Artificial Intelligence In The Medical Field
Artificial Intelligence: functioning as decision support in the medical field
Written by: Emma Walytka, Editorial Assistant, PHSRC
Students taking AHS 1611: The Future Physician- Medicine in the 21st Century, are introduced to the field of medicine and healthcare through physician-selected headlining topics that impact, shape and lead their future in medicine. The topics in this course reach into popular culture, ethics, politics, technology and more.
One of the most pertinent hot topics in the medical field? Artificial Intelligence, otherwise known as (AI) was explored through a medical advancement lens with the Scientific Director of The Program for Clinical Artificial Intelligence, Christopher Tignanelli.

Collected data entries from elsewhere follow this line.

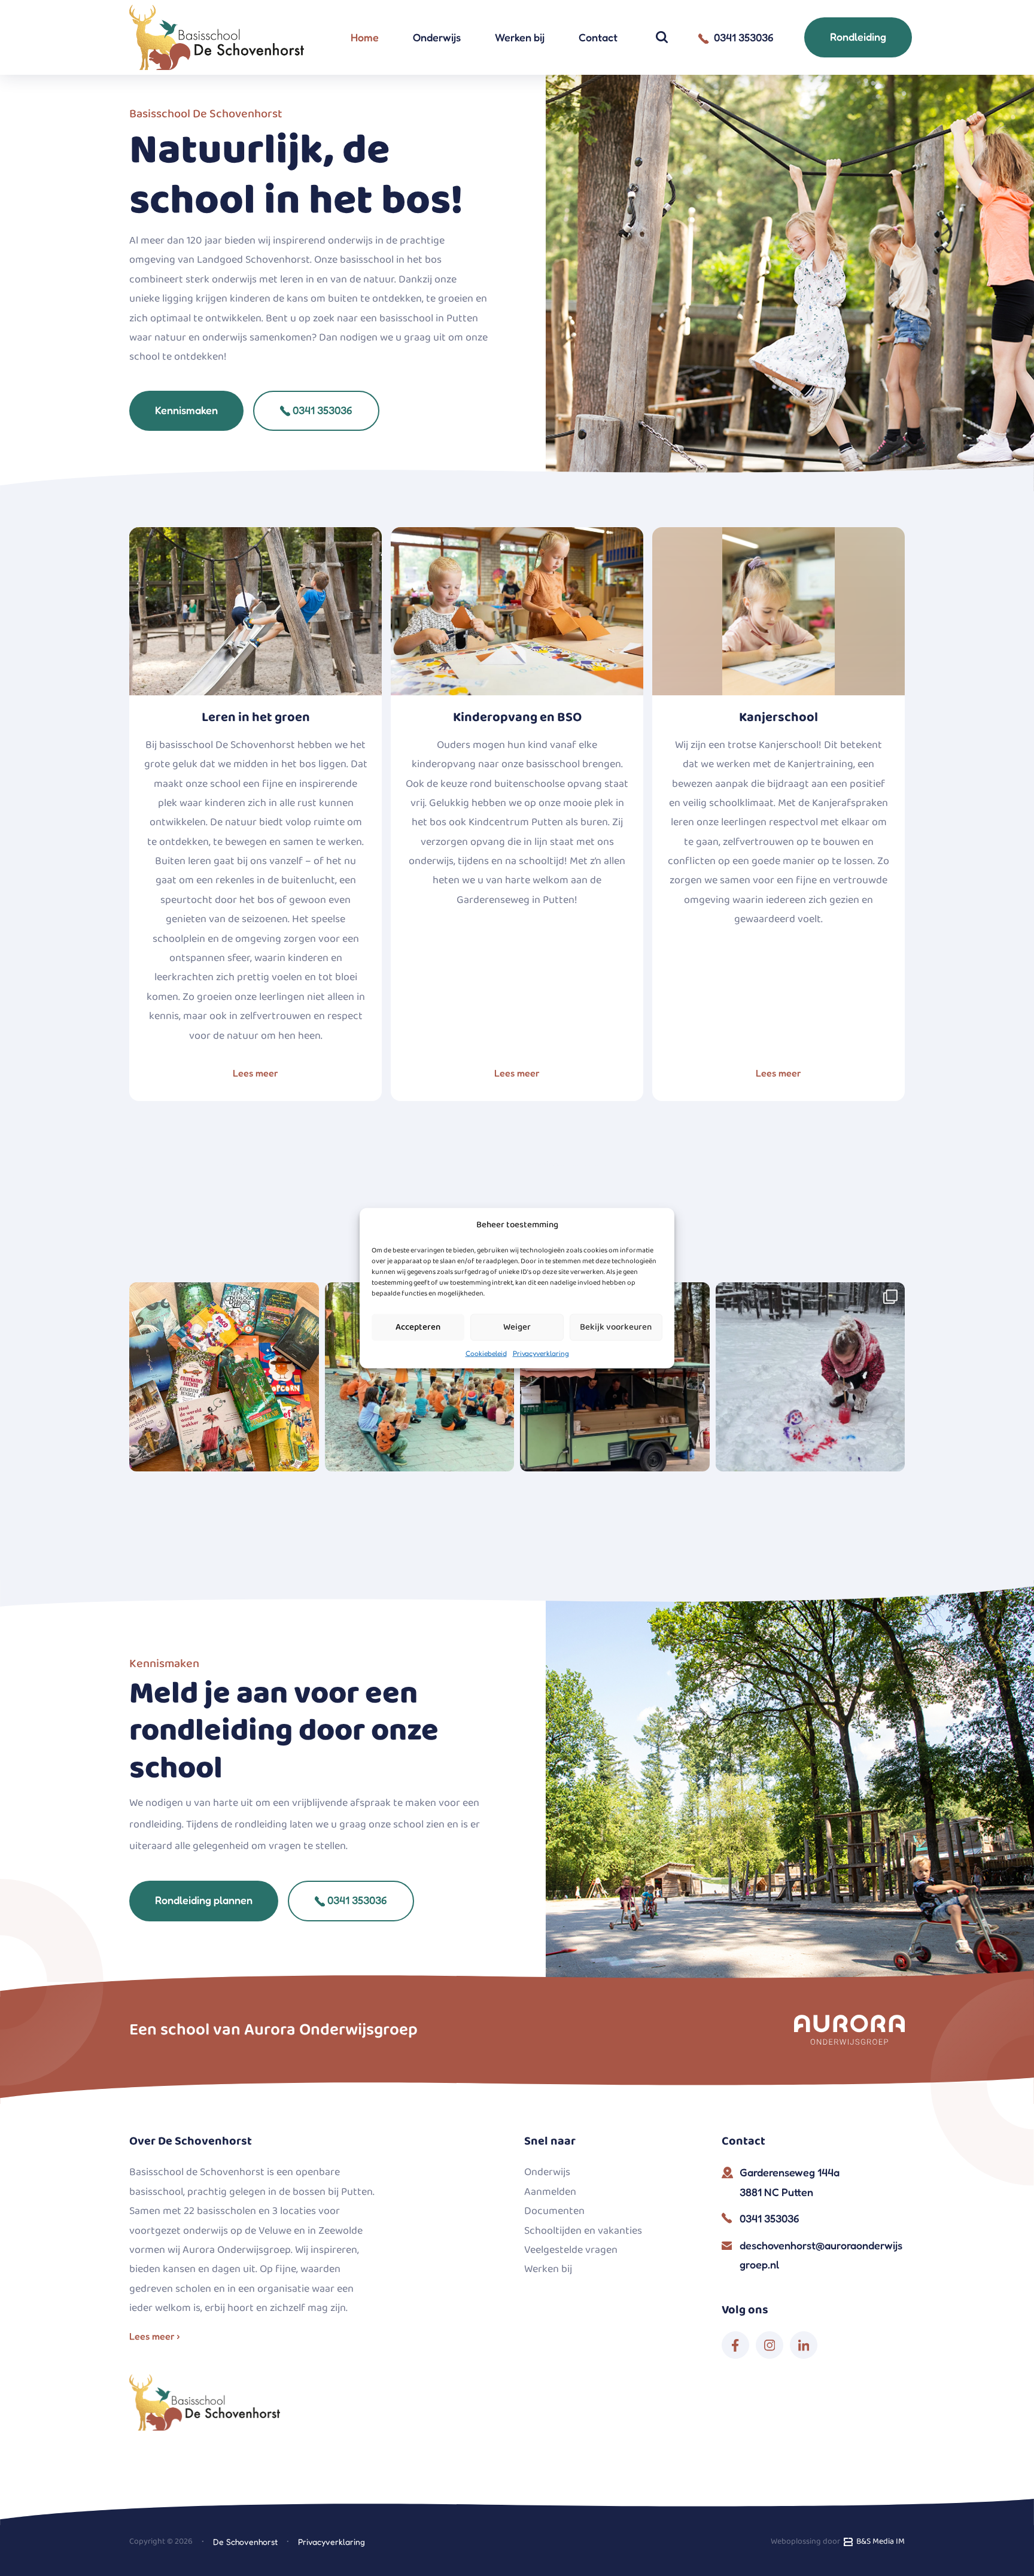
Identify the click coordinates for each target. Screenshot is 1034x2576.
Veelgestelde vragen (571, 2250)
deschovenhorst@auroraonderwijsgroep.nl (821, 2255)
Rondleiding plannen (204, 1899)
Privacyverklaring (541, 1352)
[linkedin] (803, 2345)
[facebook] (735, 2345)
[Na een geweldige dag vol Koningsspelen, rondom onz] (420, 1377)
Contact (598, 37)
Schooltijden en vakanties (583, 2230)
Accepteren (418, 1327)
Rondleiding (858, 36)
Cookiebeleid (486, 1352)
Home (365, 37)
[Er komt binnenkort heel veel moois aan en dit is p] (224, 1377)
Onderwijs (437, 37)
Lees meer (255, 1073)
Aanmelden (550, 2191)
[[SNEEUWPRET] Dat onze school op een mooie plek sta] (810, 1377)
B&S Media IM (879, 2541)
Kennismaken (186, 409)
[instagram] (769, 2345)
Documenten (554, 2211)
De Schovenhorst (245, 2542)
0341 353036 (321, 409)
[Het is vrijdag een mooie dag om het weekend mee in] (615, 1377)
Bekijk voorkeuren (616, 1327)
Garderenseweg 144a (790, 2182)
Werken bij (520, 37)
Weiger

Capturing the zeitgeist in the nearly 8 trillion-dollar recession-proof healthcare industry, AI is anticipated to grow into a 500-billion-dollar sector by 2030, according to Tignanelli.
As not only a weary shadower of the course but also a Journalism student who identifies as a “creative,” I can candidly admit that my bias was the equivalent of that of a pre-med student attending a “why poetry matters” lecture.

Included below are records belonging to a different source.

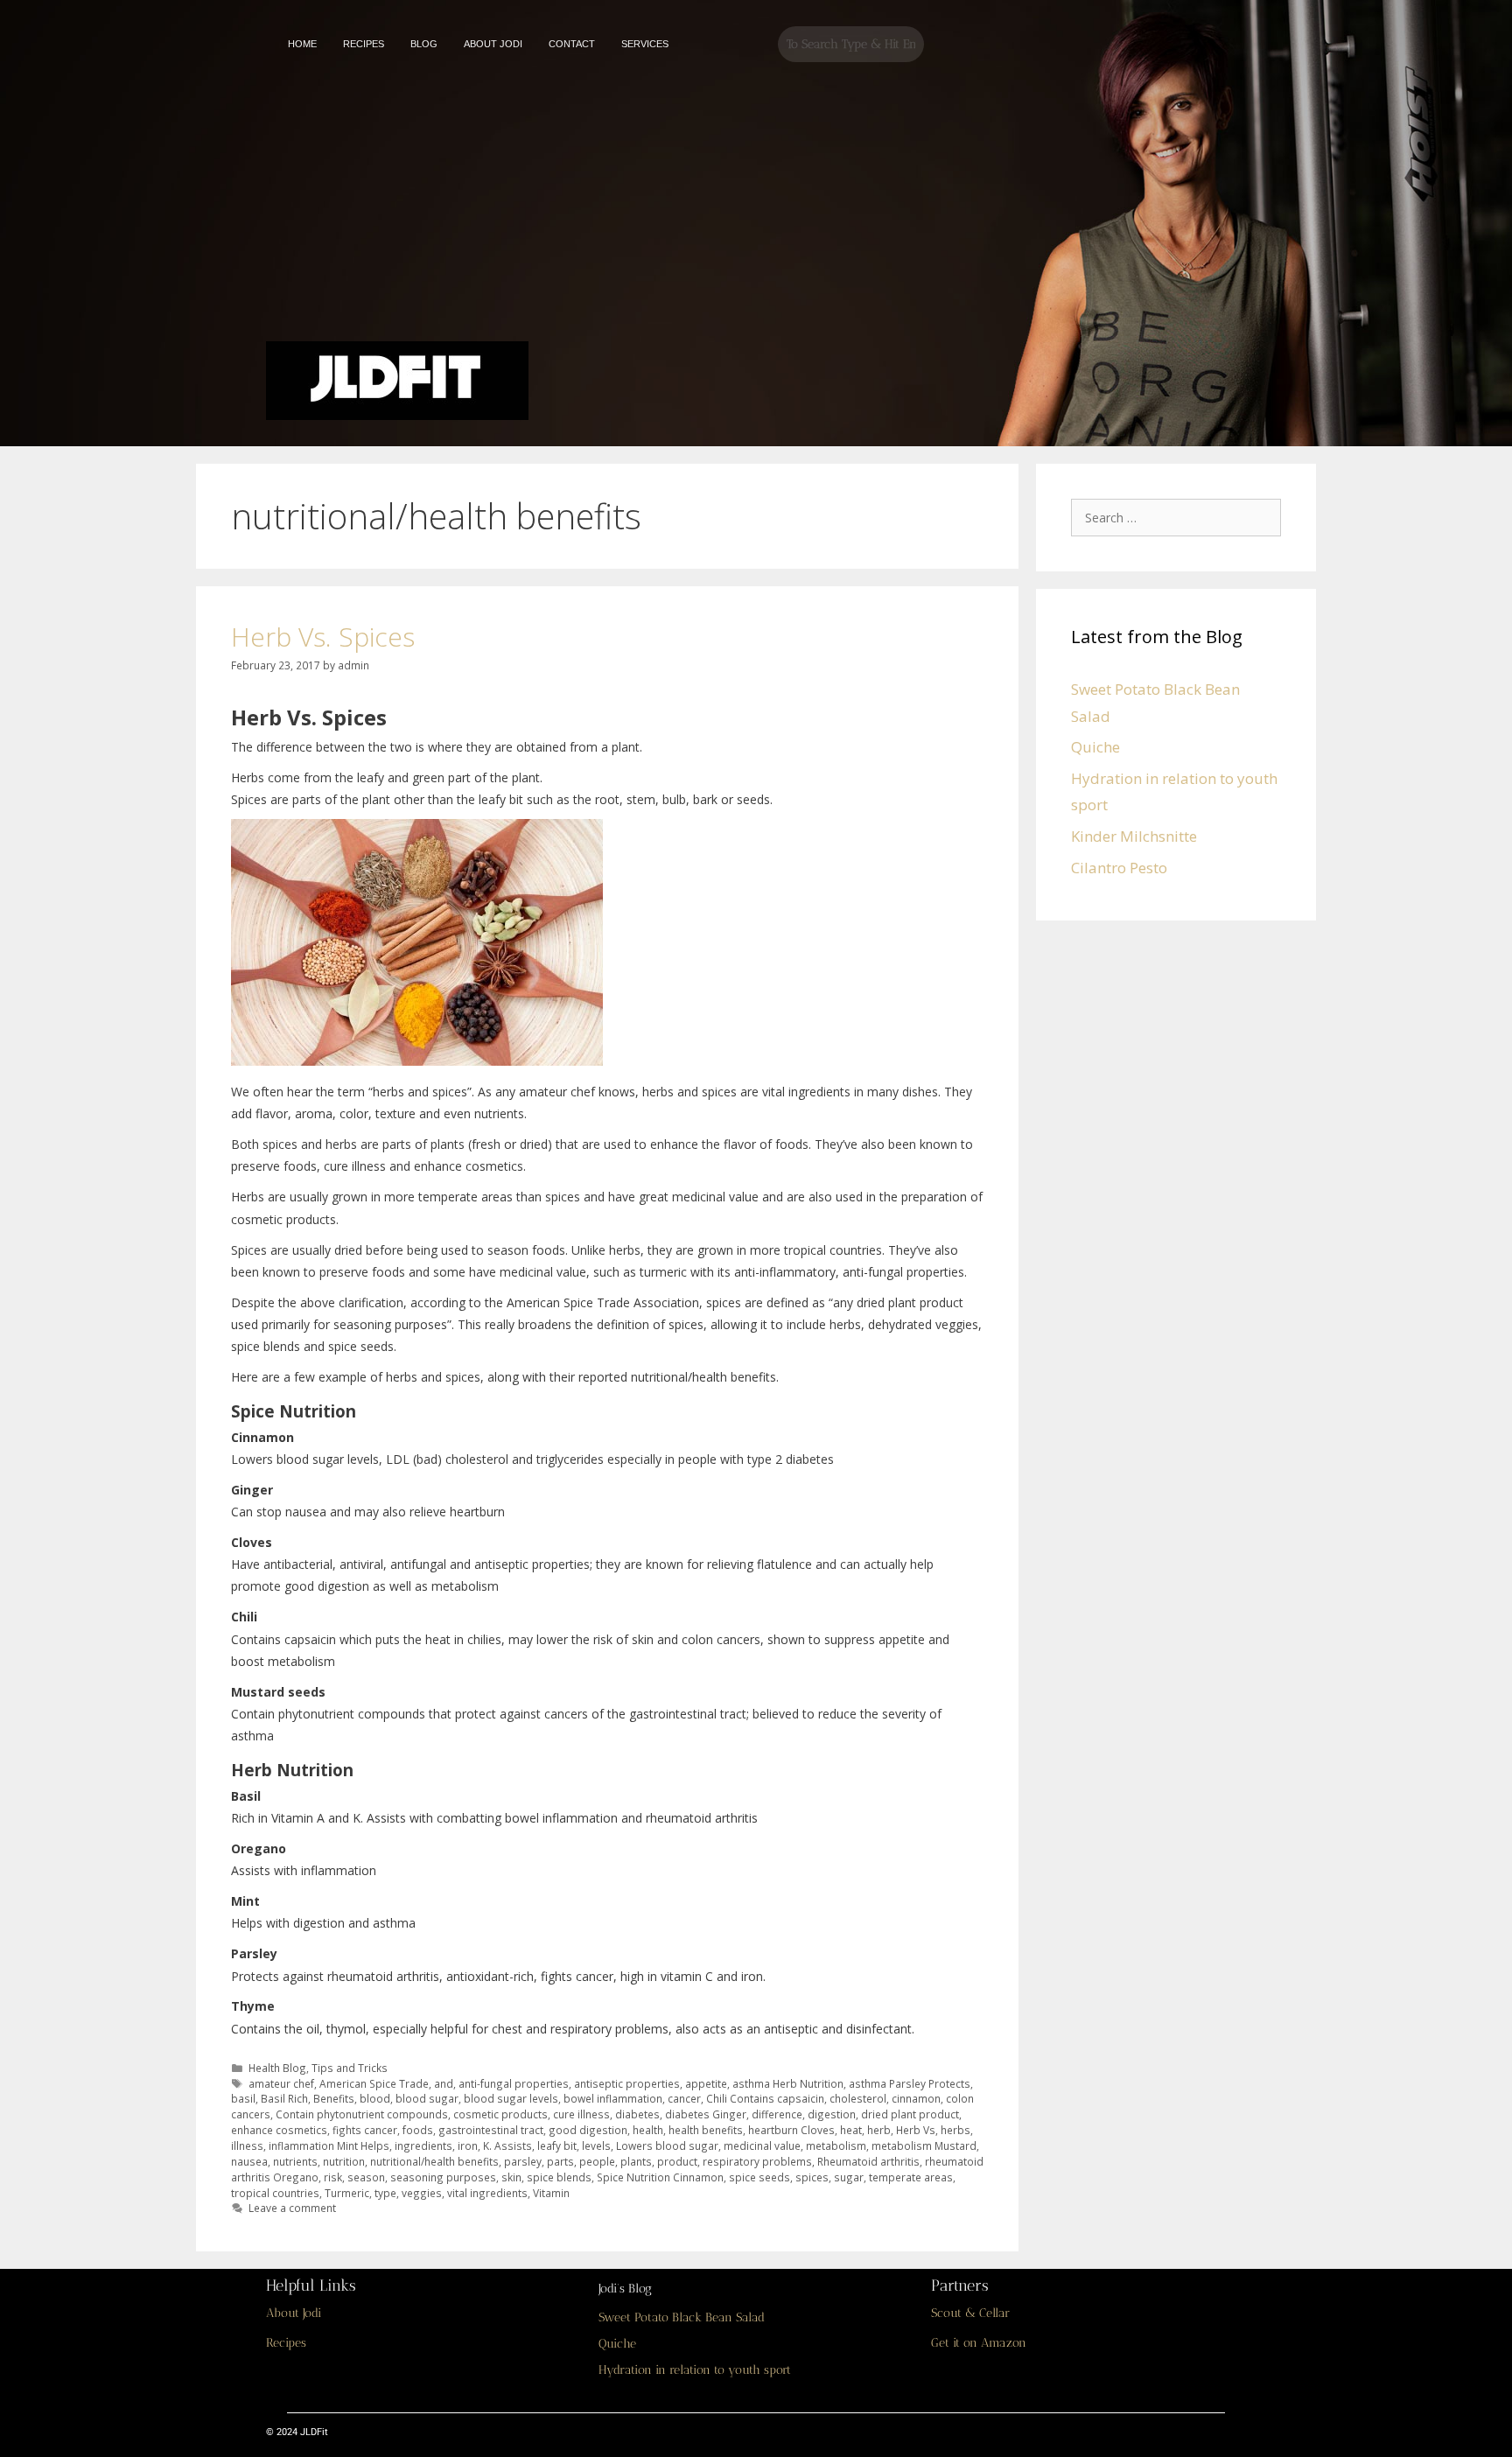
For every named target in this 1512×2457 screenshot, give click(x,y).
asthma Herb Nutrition (788, 2083)
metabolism (836, 2145)
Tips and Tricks (350, 2068)
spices (812, 2177)
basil (243, 2098)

But, that was before I sat in a sea of pre-health students. When it comes to AI, it’s vital to detach from your specific occupational hopes and dreams, and instead look at it through the lens of: will this benefit people, and if so, will it improve the mental longevity of our helpers, or in this case future doctors, physical therapists and even surgeons.
The use of AI has skyrocketed, with over 25,000 cumulative publications on artificial intelligence published in Pubmed since 2021, Tignanelli said.
When deploying the technology, the AI 5-step life cycle is an important model for healthcare facilities to recognize, according to Tignanelli. The life cycle in basic terms looks like this:
- Planning and data collection
- Model development
- Model Validation
- Deployment
- Monitoring and Maintenance
Each stage is critical to ensure that AI tools are not only safe but also effective and scalable, Tignanelli said.
The Innovative Methods and Data Science Program (IMDS), A new program developed within the University of Minnesota’s Center for Learning Health Systems Science focuses on developing cutting-edge technologies fueling multiple biomedical research laboratories across campus such as: The Autonomous Surgery Lab, Biomedical Natural Language Processing (NLP) Lab and the Healthcare Computer Vision Lab, according to Tignanelli.
In the NLP biomedical lab, AI technology is researched in how it assists doctors in replying to messages sent in My Chart, Tignanelli said.
Tignanelli said two key barriers to the widespread adoption of AI include: geographical disadvantages among rural health systems that don’t have the informatics resources to deploy AI tools into care and the lack of development of generalizable AI tools due to difficulties surrounding data sharing across institutions.
When data is obtained, how to keep it safe raises another concern, hacking attempts at U.S. Health Systems have skyrocketed over 40% in the past few years, according to Tignanelli.
Simply minoring in something like Data Science and having an understanding of AI, can place people at the cutting edge of the emergence of AI, skyrocketing opportunities for leadership, Tignanelli said.
“No AI is 100%, that is a common misconception people have,” Tignanelli said. “AI is just a tool, functioning as decision support, that’s why the doctor is still in the loop.”